Le Conseil constitutionnel fait le ménage et balaie l'incapacité de recevoir des aides à domicile
Vous êtes une personne âgée ou handicapée et vous avez engagé un employé de maison pour vous aider dans vos tâches quotidiennes ? Vous souhaitez gratifier votre aide à domicile et vous vous interrogez sur la possibilité de le faire ? Le Conseil constitutionnel répond à cette question dans une décision importante du 12 mars 2021.
Dans cette affaire les faits étaient les suivants : Une femme est décédée sans laisser d'héritier réservataire. La défunte a rédigé un testament olographe dans lequel elle a consenti deux legs : un legs universel au profit de ses cousins et un legs particulier en faveur de son aide à domicile. Les légataires universels ont assigné l'employée de maison en nullité de son legs sur le fondement de l'article L. 116-4 du Code de l'action sociale et des familles (CASF). Pour rappel, ce texte frappe d'une incapacité à recevoir des dons et legs les prestataires de services à la personne qui interviennent à domicile.

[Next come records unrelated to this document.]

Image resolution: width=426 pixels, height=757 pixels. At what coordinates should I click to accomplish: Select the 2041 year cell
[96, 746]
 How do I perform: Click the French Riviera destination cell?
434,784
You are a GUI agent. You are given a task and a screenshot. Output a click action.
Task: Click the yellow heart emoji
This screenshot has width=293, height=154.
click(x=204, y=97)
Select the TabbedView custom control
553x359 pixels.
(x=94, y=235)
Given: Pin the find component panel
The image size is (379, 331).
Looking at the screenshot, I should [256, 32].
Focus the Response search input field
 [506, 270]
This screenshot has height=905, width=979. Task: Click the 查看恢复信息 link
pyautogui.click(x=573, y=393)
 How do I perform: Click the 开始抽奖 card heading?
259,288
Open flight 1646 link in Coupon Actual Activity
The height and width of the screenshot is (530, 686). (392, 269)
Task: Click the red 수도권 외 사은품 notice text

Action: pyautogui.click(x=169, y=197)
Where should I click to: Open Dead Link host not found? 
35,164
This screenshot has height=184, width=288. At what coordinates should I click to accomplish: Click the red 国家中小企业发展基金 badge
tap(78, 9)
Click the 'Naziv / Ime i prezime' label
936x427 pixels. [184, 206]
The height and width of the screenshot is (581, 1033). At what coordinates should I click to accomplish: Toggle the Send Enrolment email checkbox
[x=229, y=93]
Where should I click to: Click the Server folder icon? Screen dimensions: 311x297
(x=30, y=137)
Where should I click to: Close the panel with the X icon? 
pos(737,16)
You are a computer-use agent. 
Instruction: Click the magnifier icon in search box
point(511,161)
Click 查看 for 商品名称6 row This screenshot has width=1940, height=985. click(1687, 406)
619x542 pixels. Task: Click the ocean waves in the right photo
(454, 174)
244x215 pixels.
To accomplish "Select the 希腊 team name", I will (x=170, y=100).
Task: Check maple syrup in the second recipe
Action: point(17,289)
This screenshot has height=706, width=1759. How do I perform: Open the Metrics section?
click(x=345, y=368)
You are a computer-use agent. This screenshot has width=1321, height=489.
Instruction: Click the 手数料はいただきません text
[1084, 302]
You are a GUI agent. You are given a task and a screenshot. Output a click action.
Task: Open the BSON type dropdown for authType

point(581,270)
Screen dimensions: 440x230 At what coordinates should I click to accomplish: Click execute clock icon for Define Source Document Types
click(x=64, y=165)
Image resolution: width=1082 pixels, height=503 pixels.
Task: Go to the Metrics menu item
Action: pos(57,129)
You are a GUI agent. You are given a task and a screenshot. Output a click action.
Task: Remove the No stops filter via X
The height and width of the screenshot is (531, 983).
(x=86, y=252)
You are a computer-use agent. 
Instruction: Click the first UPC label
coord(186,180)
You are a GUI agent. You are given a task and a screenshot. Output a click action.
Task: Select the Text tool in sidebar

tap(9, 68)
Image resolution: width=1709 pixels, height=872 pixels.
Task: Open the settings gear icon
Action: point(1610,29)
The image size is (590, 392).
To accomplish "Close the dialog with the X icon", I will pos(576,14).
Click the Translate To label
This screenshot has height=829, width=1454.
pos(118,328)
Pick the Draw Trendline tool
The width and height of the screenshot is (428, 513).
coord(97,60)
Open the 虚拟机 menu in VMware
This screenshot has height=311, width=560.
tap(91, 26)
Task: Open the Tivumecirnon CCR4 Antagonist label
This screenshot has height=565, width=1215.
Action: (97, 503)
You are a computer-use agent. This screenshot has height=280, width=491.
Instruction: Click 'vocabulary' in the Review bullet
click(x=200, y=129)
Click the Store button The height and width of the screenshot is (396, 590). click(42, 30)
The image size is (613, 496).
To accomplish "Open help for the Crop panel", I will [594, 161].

Au cours de la procédure, l'employée de maison a formulé une question prioritaire de constitutionnalité (QPC) ainsi résumée : l'article L. 116-4 du CASF méconnaît-il l'article 17 de la Déclaration des droits de l'homme et du citoyen (DDHC) consacrant le droit de propriété ?Dans un arrêt du 18 décembre 2020 (n° 20-40.060) la Cour de cassation a jugé que la QPC présentait un caractère sérieux et l'a à cet égard adressée au Conseil constitutionnel. En effet, selon la requérante l'article litigieux privant les aînés, en raison de leur âge, du droit de gratifier ceux qui les aident, constituerait une violation du droit de propriété. Dans sa décision du 12 mars 2020 (n° 2020-888) le Conseil constitutionnel a validé ce raisonnement en abrogeant les dispositions incriminées.
Quelles sont précisément les dispositions censurées par le Conseil constitutionnel ?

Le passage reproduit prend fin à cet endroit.